Filmmaker Ira Sachs and journalist and filmmaker Adam Baran’s film series “Queer/Art/Film” features gay and lesbian artists presenting films that, as Sachs says, remind us “there’s no limit of what’s possible, both in terms of content, and in terms of form.” The monthly series, which runs through April, beings tonight at the IFC Center with Justin Bond screening Ken Russell’s The Devils. Other presenters include Antony Hegarty, who’s showing The Lost Films of Charles Ludlam next month, Rodney Evans and Barbara Hammer. Here, Sachs and Baran talk about presenters resembling the films they choose, good art and bad art, and why Lady Gaga owes a lot to Bette Midler.
Why did you pick these artists to present?
IS: We pick artists we like, who are bold, who seem in some way, literally or figuratively, to have been influenced by cinema; people who are queer in some way that seems essential, but without any given criteria for what that means.
AB: And they have to be willing to show up!
IS: True. We are definitely interested in people who don’t shy away from their sexuality — or the cultures that have sprung up around that sexuality — in their work. We hope the series creates a whole new set of heroes for queer artists like ourselves to learn from, and take strength from. We want to expand the canon, and the pantheon of queer artists and heroes.
Were you surprised by any of the movies chosen?
IS: What I’ve noticed is how close the films resemble the artists who choose them. It reminds me of how dog owners so often seem to look exactly like their dogs. The relationship between the work, and the artists has felt organic and essential, as if John Cameron Mitchell is a direct descendant to Joe Orton, or Sarah Schulman is a kissing cousin to Chantal Akerman.

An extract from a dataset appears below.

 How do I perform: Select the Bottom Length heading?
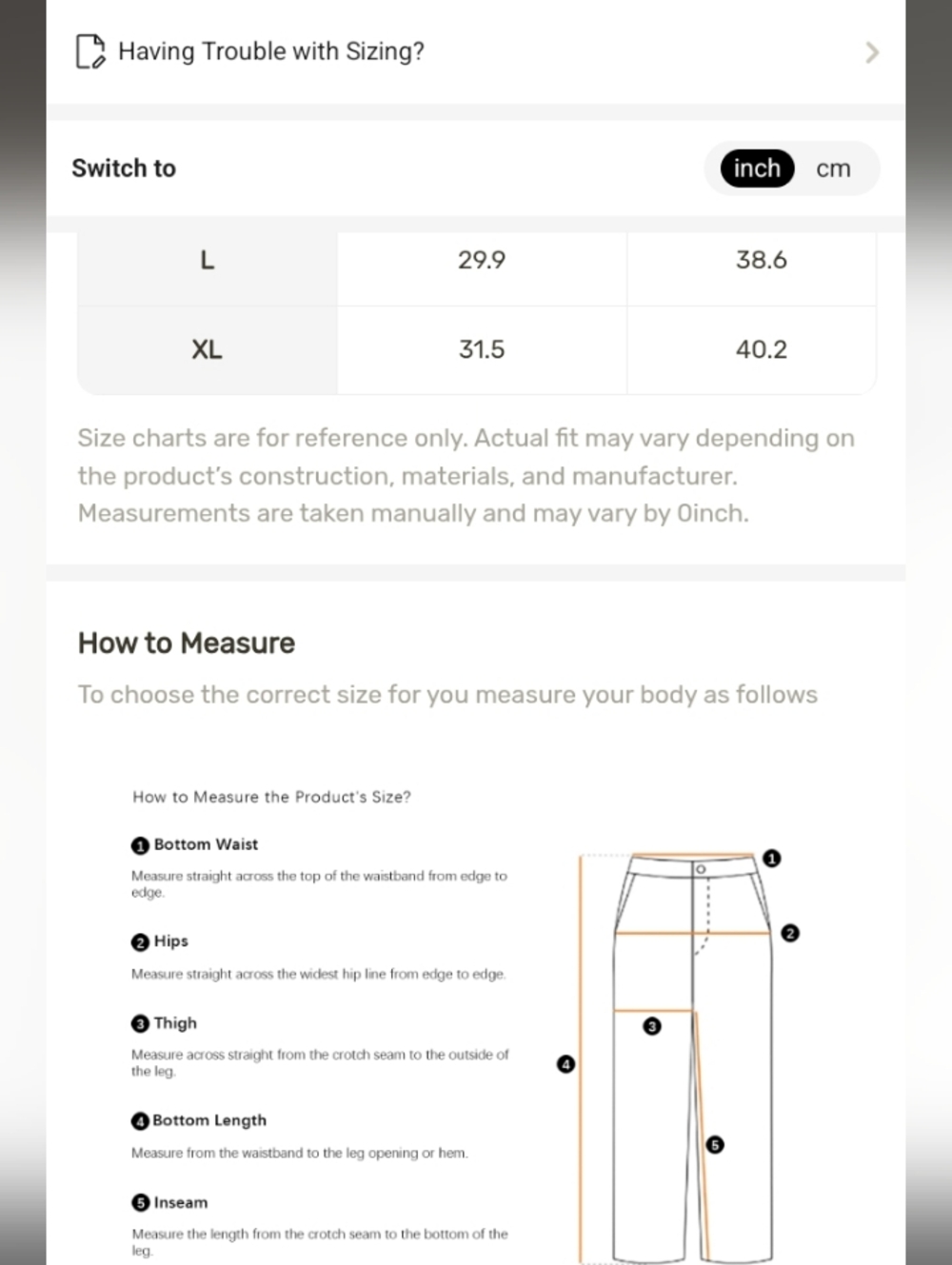point(209,1120)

AB: I was surprised during our first cycle that more than one artist wanted to choose a film by Derek Jarman. It tipped me off to the fact that there must be some kind of Jarman revival going on — quite possibly because his films are now largely available on DVD and anyone can just Netflix them. We actually had Matt Wolf, who directed the great Arthur Russell documentary Wild Combination present the film, Blue. Kenny Mellman, who had toyed with showing War Requiem, ended up showing The Bea Arthur CBS Special from the late ’70s, and that was a surprise that actually worked out really well.

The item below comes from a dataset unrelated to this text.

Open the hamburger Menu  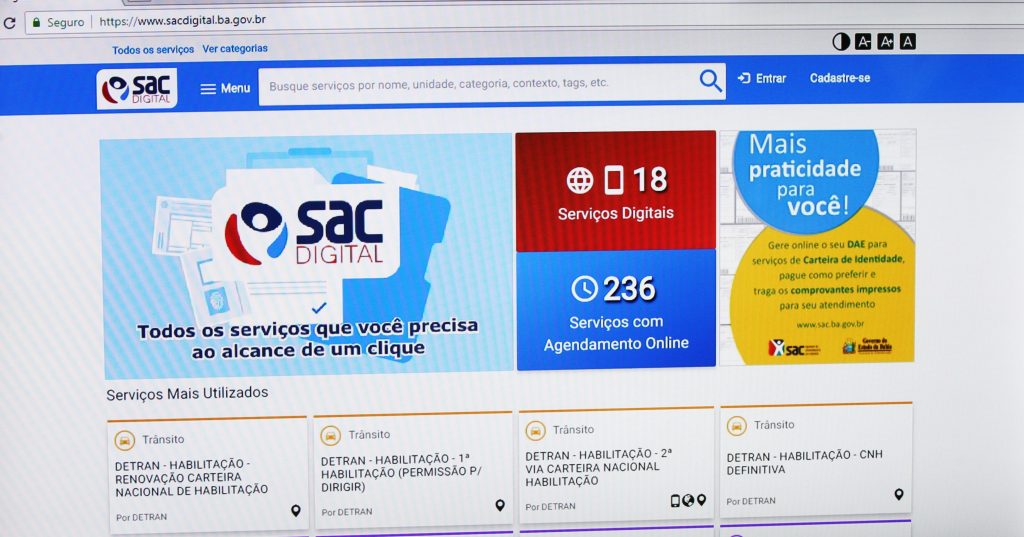(x=225, y=88)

What film would each of you pick to show?
IS: I recently made a short film, Last Address, about New York artists who died of AIDS, including Charles Ludlam, David Wojnarowicz, Ethyl Eichelberger, Jack Smith, Ron Vawter and Cookie Mueller. I’d like to do an evening of their films, interviews, performances….
AB: Ira turned me on to a wonderful, neglected film by the French director Patrice Chereau, L’Homme Blesse, that I adore and hope people rediscover in America. I’ve also told Ira on more than one occasion I would love to show Bette Midler’s ’80s concert film Art or Bust, which fills me with glee and tears every time I watch it. The show was Midler’s homage to “art” — emphasis on the quotations. She comes out costumed as a Degas ballerina, and starts pulling fabric over her head and doing Martha Graham moves in the middle of a ballad. It’s wild and very rock ‘n’ roll, and definitely needs to be re-discovered. Bette’s humor and personality is the thing I find so lacking in the new gay icon Lady Gaga, who’s sort of an act without a personality behind it — though she’s working on it. Queens need to come and get schooled by Bette!
How did you two meet?
IS: We met through my boyfriend Boris Torres, a painter who Adam interviewed for Butt magazine, and then we found out that we both are culture vultures, in a very similar way. We like the same kind of stuff, but we not necessarily the same exact things. Adam likes bad art more than I do.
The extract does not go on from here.